O estimador impõe condição de não enviesamento:

# as.matrix(round(w[1:n],3), ncol = 1)
sum(w[1:n])
## [1] 1

mas não impõe que não haja ponderadores negativos (ou > 1):

w[w<0]
## [1] -0.002332029 -0.015113117 -0.006105471

Neste exercício há 3 ponderadores negativos.
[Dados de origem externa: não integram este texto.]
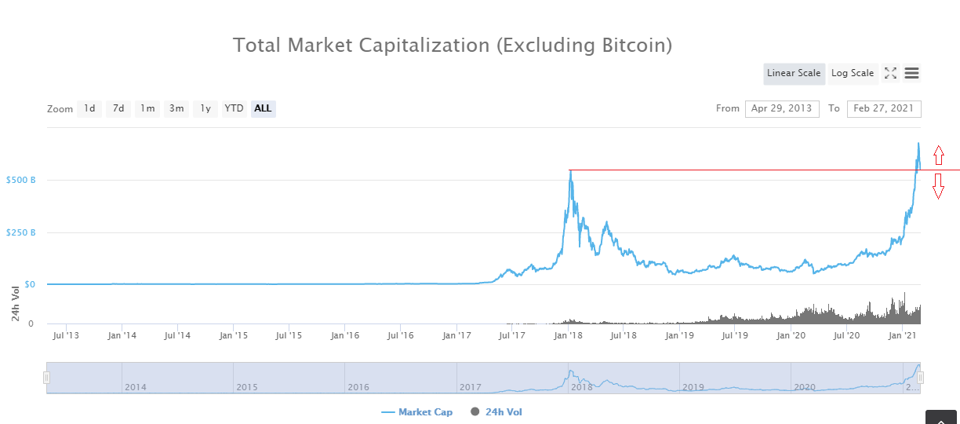This screenshot has width=960, height=424.
Task: Switch to Log Scale
Action: coord(853,73)
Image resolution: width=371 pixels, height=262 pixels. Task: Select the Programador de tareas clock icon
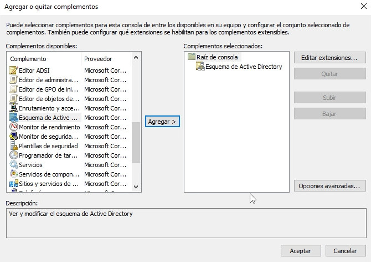pos(14,155)
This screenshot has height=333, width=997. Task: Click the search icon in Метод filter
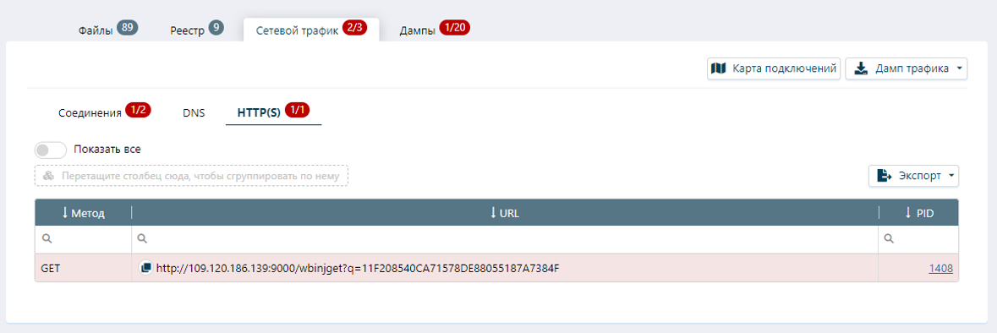coord(46,239)
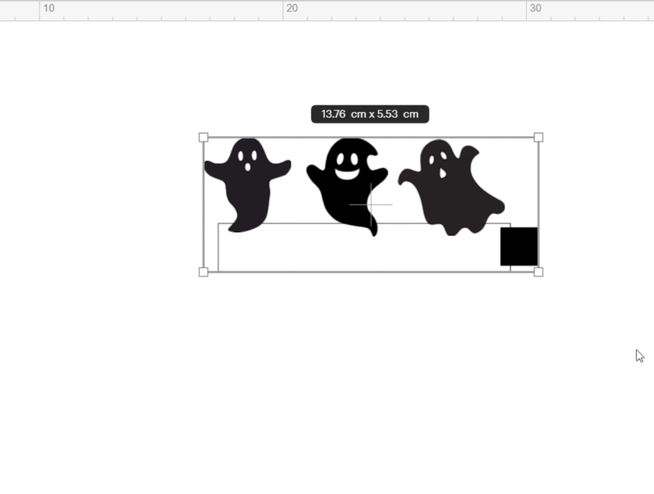Click the crosshair at the selection center
Viewport: 654px width, 494px height.
click(x=371, y=205)
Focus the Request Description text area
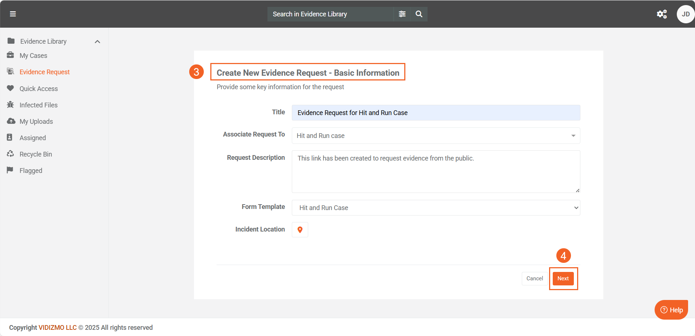Image resolution: width=695 pixels, height=336 pixels. click(436, 171)
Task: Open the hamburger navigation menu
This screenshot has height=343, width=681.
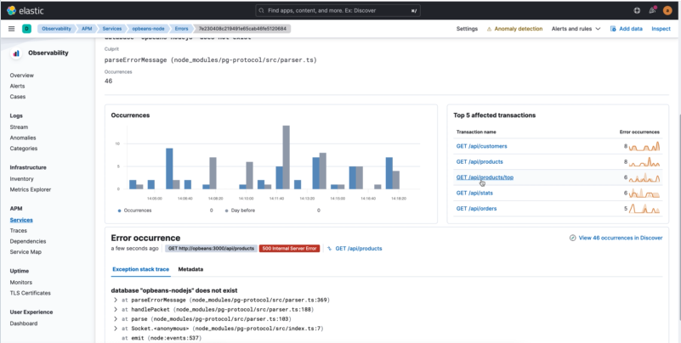Action: coord(11,28)
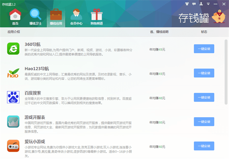Open the feedback message icon
This screenshot has height=159, width=229.
click(x=194, y=3)
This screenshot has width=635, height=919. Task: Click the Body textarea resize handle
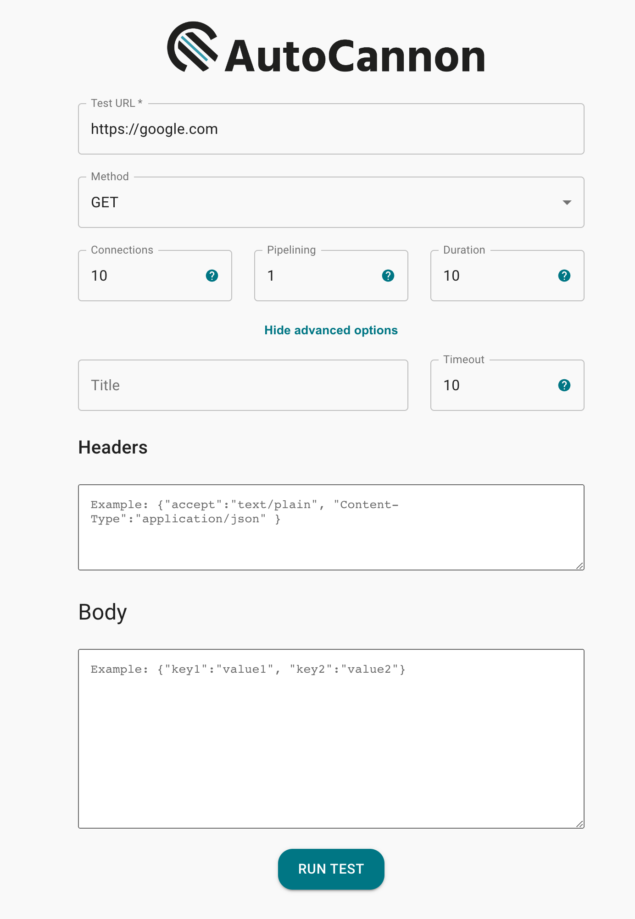coord(580,824)
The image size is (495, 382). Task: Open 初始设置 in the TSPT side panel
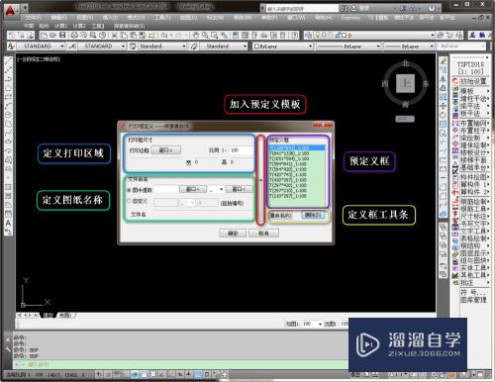click(x=473, y=81)
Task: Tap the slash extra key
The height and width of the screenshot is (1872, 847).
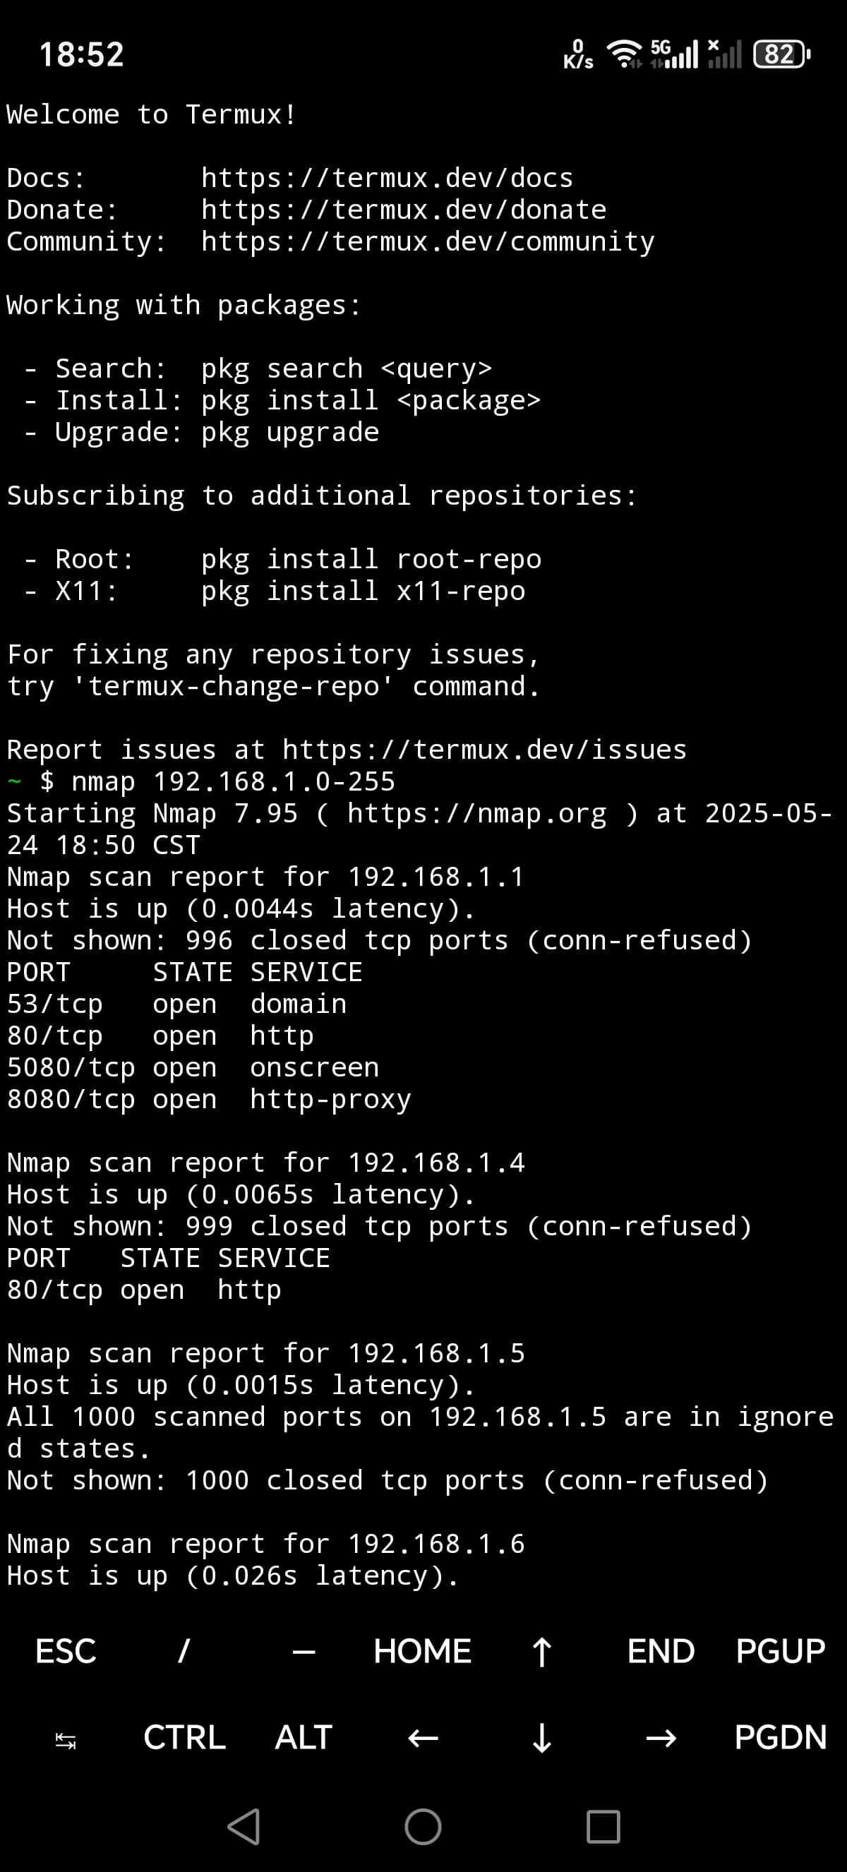Action: (184, 1651)
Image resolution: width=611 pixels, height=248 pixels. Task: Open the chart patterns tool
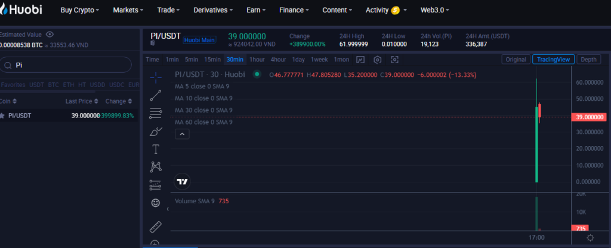pos(156,167)
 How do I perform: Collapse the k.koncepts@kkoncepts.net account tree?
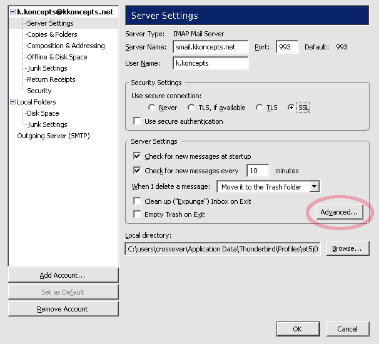[13, 12]
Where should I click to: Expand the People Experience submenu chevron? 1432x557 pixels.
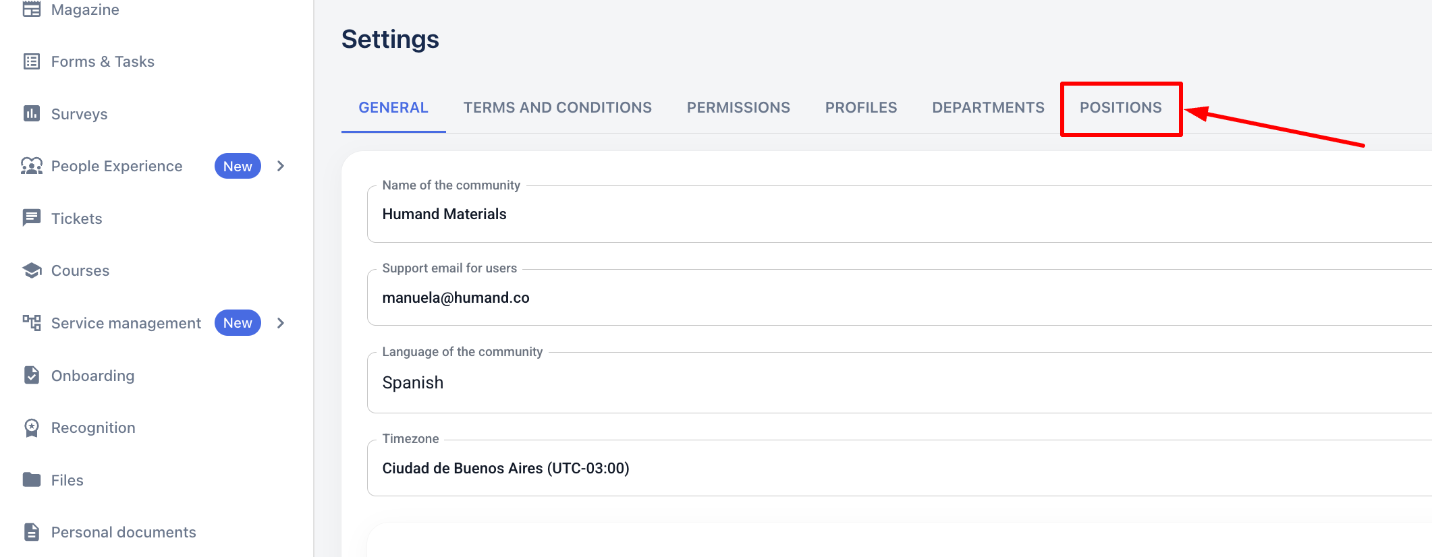coord(281,166)
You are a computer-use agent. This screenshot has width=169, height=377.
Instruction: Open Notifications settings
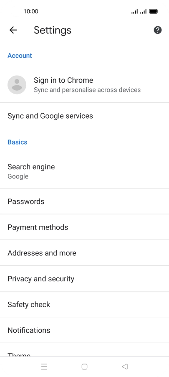[x=84, y=330]
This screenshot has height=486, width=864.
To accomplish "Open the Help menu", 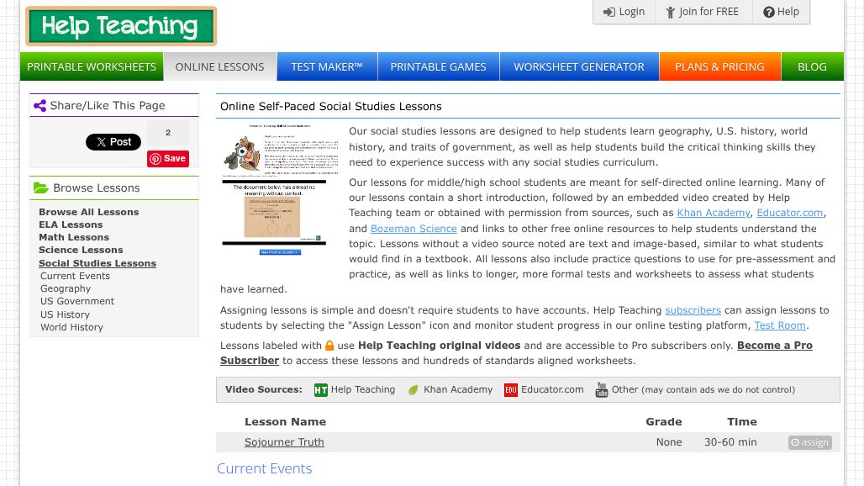I will click(781, 12).
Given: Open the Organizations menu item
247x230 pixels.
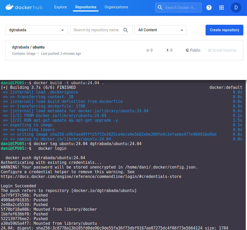Looking at the screenshot, I should (116, 7).
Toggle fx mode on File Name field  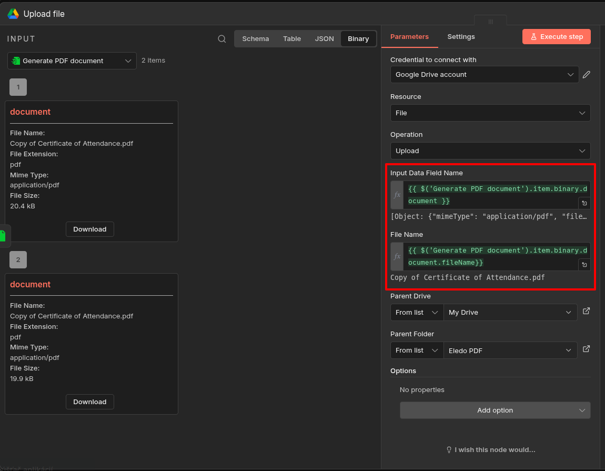tap(397, 256)
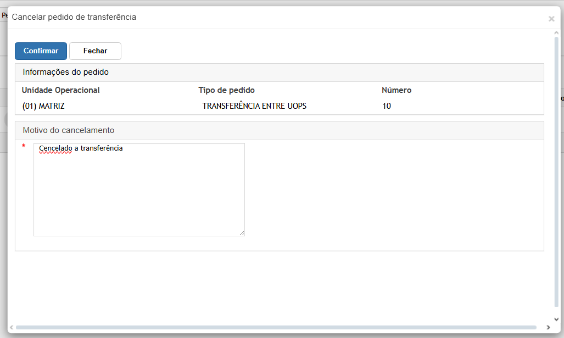Select the "Informações do pedido" panel header
Screen dimensions: 564x338
[x=66, y=72]
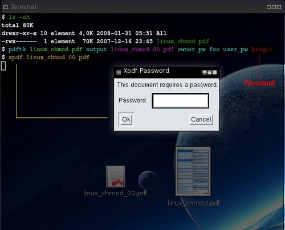Close the Xpdf Password dialog window
The image size is (285, 230).
tap(214, 72)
O estimador linear de Kriging

# vetor n * 1 de lambdas
l = matrix(w[1:n], ncol = n)
# vetor n * 1 das amostras vizinhas
z = matrix(dados[,"zs"], nrow = n)
# produto escalar
v = l %*% z

A probabilidade de exceder o valor de corte é < 0:

round(v,3)
##        [,1]
## [1,] -0.019

Resultados no mapa

Id das amostras ( preto ), \(\lambda\) de valor positivo (verde) e negativo (vermelho), e probabilidade de excedência no nó (azul).

Conclusões

Uma amostra pode ter ponderador negativo quando outra amostra se encontra no seu caminho até ao nó (pontos colineares). Vimos neste exercício porquê e como pode influenciar negativamente os resultados.

Obviamente este problema não é exclusivo do Kriging normal da indicatriz, e pode ocorrer em qualquer variante do estimador de Kriging.

A solução mais simples consiste em “não mexer” nos ponderadores e substituir as probabilidades previstas por 0 (para probabilidades < 0) ou 1 (probabilidades > 1).